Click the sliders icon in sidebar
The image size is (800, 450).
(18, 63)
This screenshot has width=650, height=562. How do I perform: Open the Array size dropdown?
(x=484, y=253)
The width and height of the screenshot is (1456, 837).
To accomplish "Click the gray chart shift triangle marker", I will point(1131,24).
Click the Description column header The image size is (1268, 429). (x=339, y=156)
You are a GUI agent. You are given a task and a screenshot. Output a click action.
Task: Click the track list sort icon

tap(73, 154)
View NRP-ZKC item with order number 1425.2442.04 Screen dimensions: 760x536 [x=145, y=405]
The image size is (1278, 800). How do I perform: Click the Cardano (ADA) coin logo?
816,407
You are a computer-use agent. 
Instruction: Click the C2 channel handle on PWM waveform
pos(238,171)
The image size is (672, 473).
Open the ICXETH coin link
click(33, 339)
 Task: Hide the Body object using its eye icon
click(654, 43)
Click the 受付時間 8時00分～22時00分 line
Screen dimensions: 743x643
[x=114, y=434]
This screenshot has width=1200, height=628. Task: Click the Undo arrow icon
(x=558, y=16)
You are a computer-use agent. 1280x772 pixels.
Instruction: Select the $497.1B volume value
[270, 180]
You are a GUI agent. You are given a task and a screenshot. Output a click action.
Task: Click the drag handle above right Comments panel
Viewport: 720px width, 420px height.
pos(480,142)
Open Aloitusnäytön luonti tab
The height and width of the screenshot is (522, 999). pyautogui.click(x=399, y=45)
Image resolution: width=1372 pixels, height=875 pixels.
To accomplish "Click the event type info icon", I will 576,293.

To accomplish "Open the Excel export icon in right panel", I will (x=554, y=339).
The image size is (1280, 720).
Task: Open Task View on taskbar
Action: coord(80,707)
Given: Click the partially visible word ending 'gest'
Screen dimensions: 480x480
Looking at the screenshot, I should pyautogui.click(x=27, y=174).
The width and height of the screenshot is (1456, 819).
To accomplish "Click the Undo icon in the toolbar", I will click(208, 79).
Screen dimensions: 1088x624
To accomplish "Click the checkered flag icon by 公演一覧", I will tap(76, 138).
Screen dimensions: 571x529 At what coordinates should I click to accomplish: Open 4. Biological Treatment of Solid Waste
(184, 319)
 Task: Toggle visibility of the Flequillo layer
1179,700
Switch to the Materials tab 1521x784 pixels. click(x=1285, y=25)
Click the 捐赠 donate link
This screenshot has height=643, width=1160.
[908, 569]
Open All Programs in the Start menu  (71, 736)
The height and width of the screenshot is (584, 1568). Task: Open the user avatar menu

------------------------------

__PROBLEM__.
Format the lines of the material above as a JSON list of strings, one string per line, with blank lines omitted.

__SOLVED EXERCISE__.
[
  "Click the sliders icon in sidebar",
  "The image size is (800, 450).",
  "(18, 63)",
  "This screenshot has width=650, height=562. How do I perform: Open the Array size dropdown?",
  "(x=484, y=253)",
  "The width and height of the screenshot is (1456, 837).",
  "To accomplish \"Click the gray chart shift triangle marker\", I will point(1131,24).",
  "Click the Description column header The image size is (1268, 429). (x=339, y=156)",
  "You are a GUI agent. You are given a task and a screenshot. Output a click action.",
  "Task: Click the track list sort icon",
  "tap(73, 154)",
  "View NRP-ZKC item with order number 1425.2442.04 Screen dimensions: 760x536 [x=145, y=405]",
  "The image size is (1278, 800). How do I perform: Click the Cardano (ADA) coin logo?",
  "816,407",
  "You are a computer-use agent. ",
  "Instruction: Click the C2 channel handle on PWM waveform",
  "pos(238,171)",
  "The image size is (672, 473).",
  "Open the ICXETH coin link",
  "click(33, 339)",
  " Task: Hide the Body object using its eye icon",
  "click(654, 43)",
  "Click the 受付時間 8時00分～22時00分 line",
  "Screen dimensions: 743x643",
  "[x=114, y=434]",
  "This screenshot has width=1200, height=628. Task: Click the Undo arrow icon",
  "(x=558, y=16)",
  "You are a computer-use agent. 1280x772 pixels.",
  "Instruction: Select the $497.1B volume value",
  "[270, 180]",
  "You are a GUI agent. You are given a task and a screenshot. Output a click action.",
  "Task: Click the drag handle above right Comments panel",
  "Viewport: 720px width, 420px height.",
  "pos(480,142)",
  "Open Aloitusnäytön luonti tab",
  "The height and width of the screenshot is (522, 999). pyautogui.click(x=399, y=45)",
  "Image resolution: width=1372 pixels, height=875 pixels.",
  "To accomplish \"Click the event type info icon\", I will 576,293.",
  "To accomplish \"Open the Excel export icon in right panel\", I will (x=554, y=339).",
  "The image size is (1280, 720).",
  "Task: Open Task View on taskbar",
  "Action: coord(80,707)",
  "Given: Click the partially visible word ending 'gest'",
  "Screen dimensions: 480x480",
  "Looking at the screenshot, I should pyautogui.click(x=27, y=174).",
  "The width and height of the screenshot is (1456, 819).",
  "To accomplish \"Click the Undo icon in the toolbar\", I will click(208, 79).",
  "Screen dimensions: 1088x624",
  "To accomplish \"Click the checkered flag icon by 公演一覧\", I will tap(76, 138).",
  "Screen dimensions: 571x529 At what coordinates should I click to accomplish: Open 4. Biological Treatment of Solid Waste",
  "(184, 319)",
  " Task: Toggle visibility of the Flequillo layer",
  "1179,700",
  "Switch to the Materials tab 1521x784 pixels. click(x=1285, y=25)",
  "Click the 捐赠 donate link",
  "This screenshot has height=643, width=1160.",
  "[908, 569]",
  "Open All Programs in the Start menu  (71, 736)",
  "The height and width of the screenshot is (584, 1568). Task: Open the user avatar menu"
]